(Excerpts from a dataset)

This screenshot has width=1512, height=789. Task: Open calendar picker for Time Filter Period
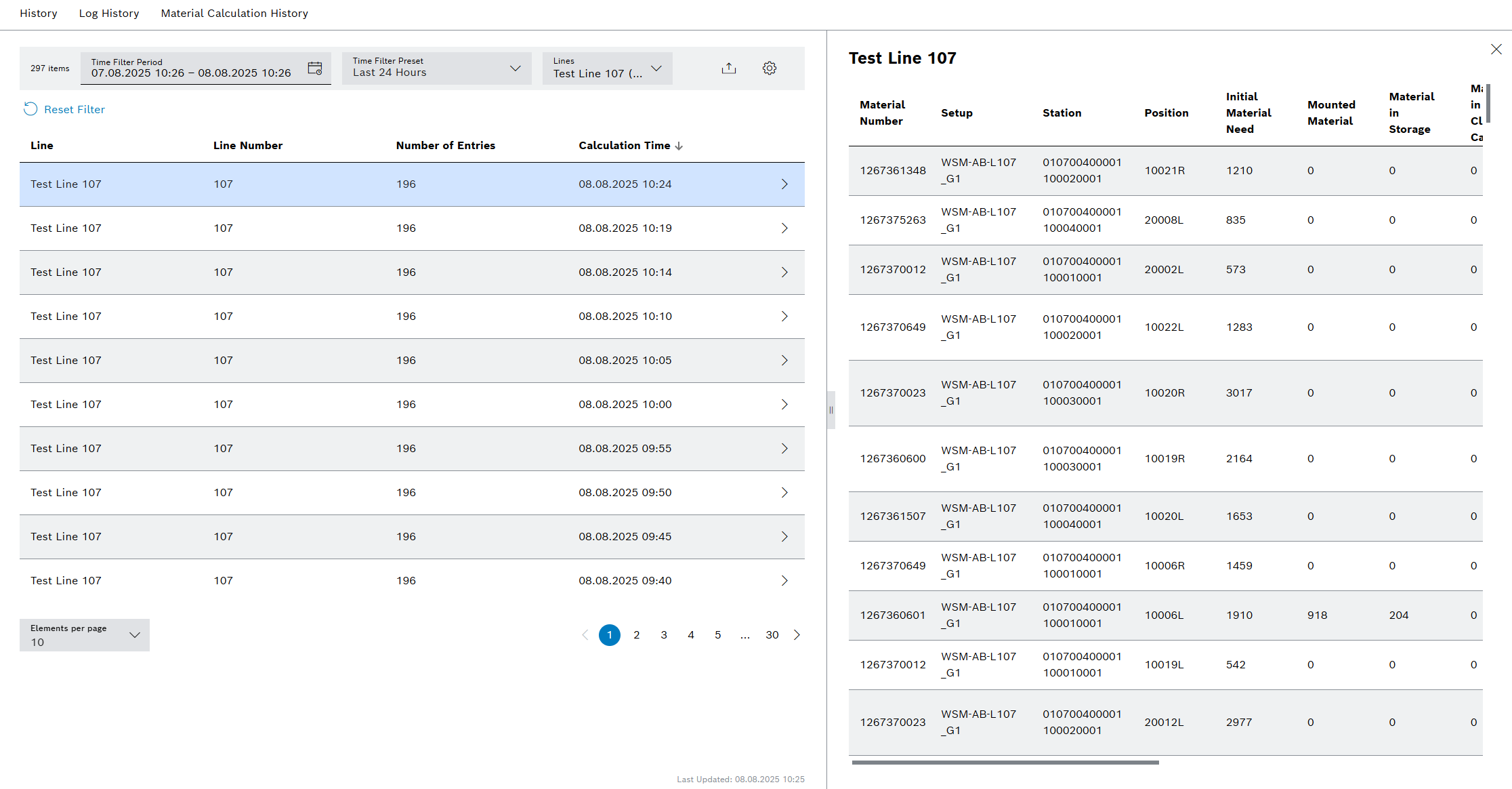(315, 68)
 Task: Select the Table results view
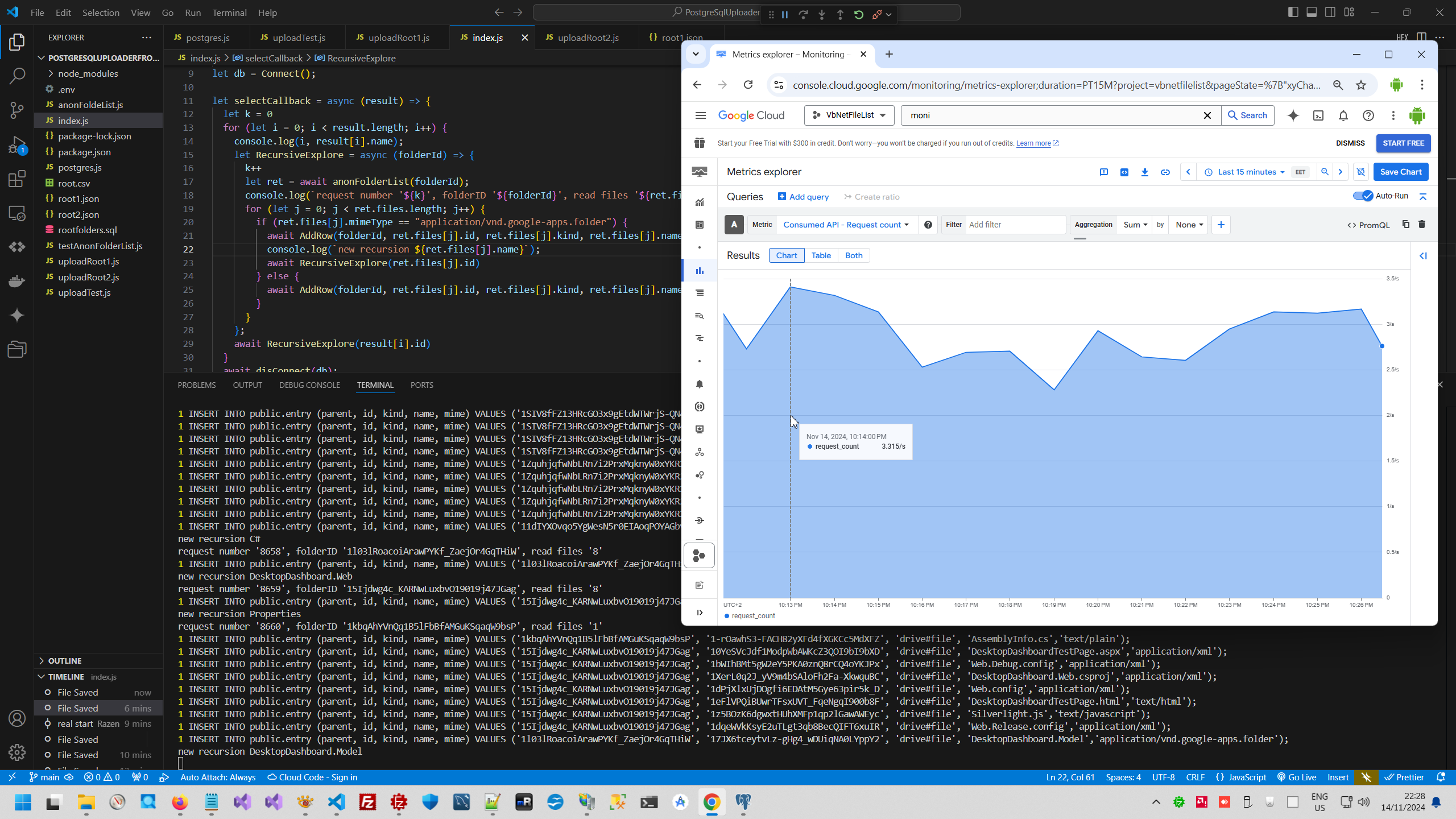coord(821,255)
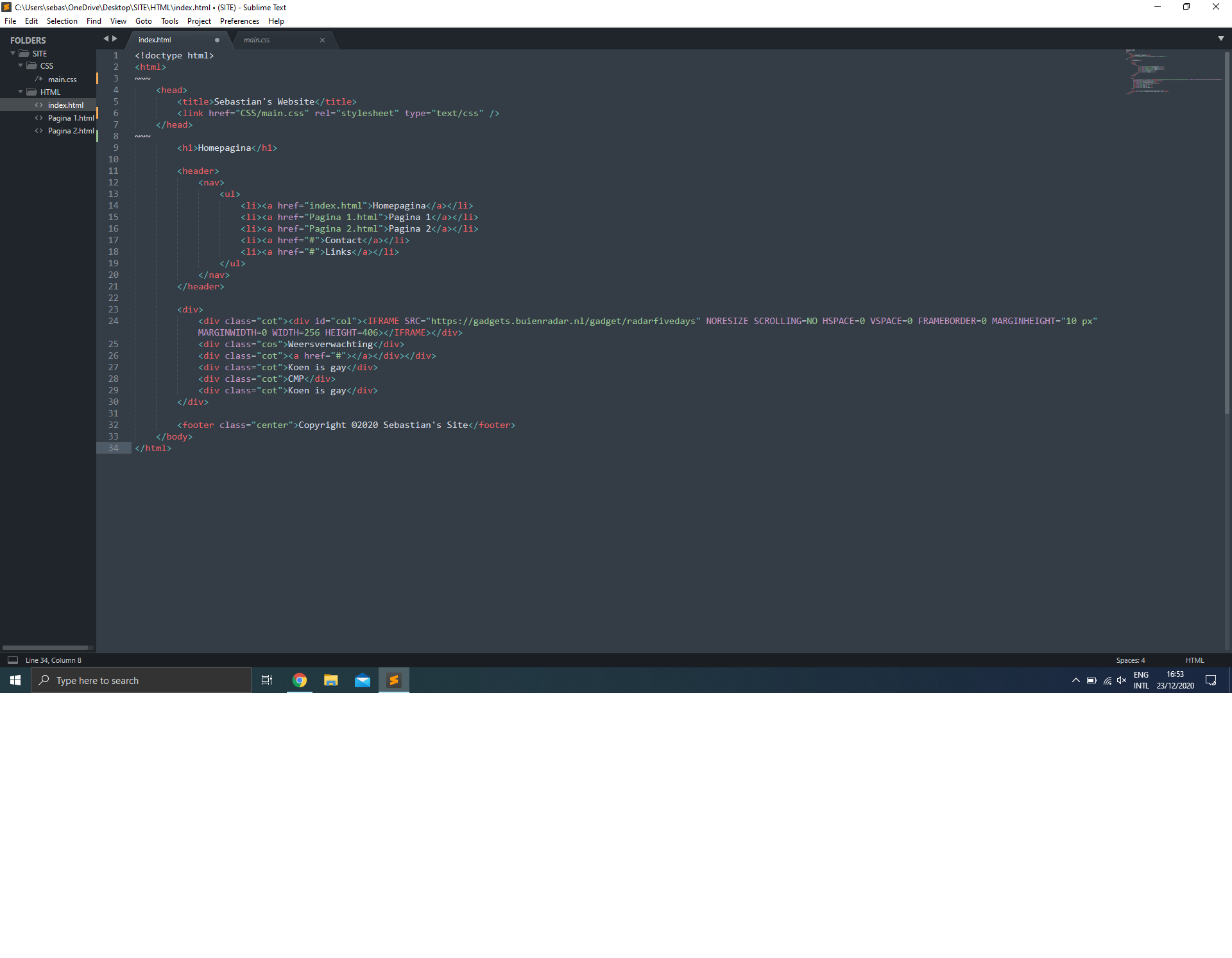
Task: Change indentation via Spaces: 4
Action: (1130, 660)
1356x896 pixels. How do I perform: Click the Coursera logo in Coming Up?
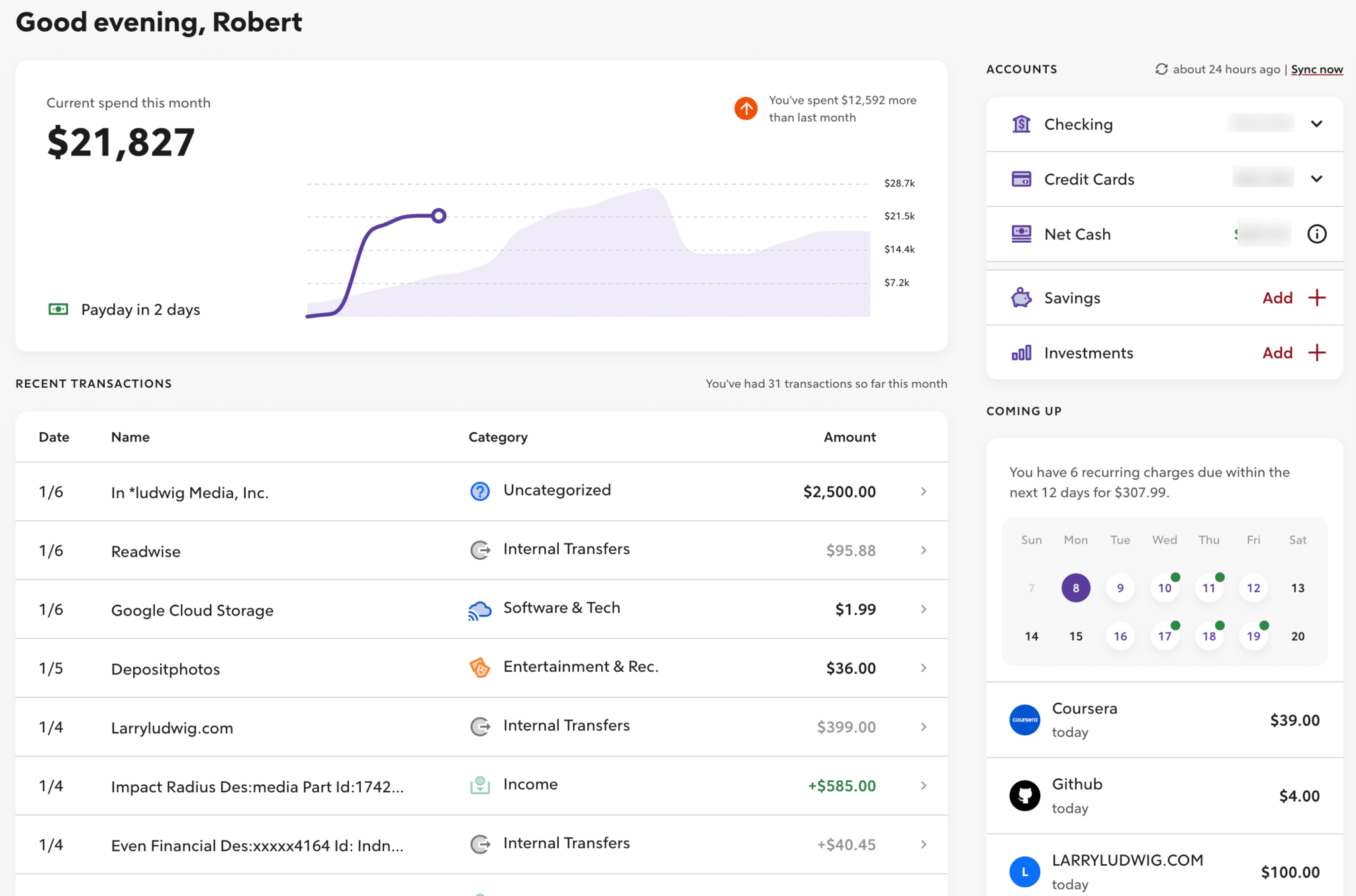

* [What to do]: Type the entries above out again exactly, with no pictures.

* [Solution for this problem]:
This screenshot has width=1512, height=789. Task: Open calendar picker for Time Filter Period
(315, 68)
 Task: Select the Table results view
coord(821,255)
Task: Change indentation via Spaces: 4
Action: (1130, 660)
1356x896 pixels. How do I perform: Click the Coursera logo in Coming Up?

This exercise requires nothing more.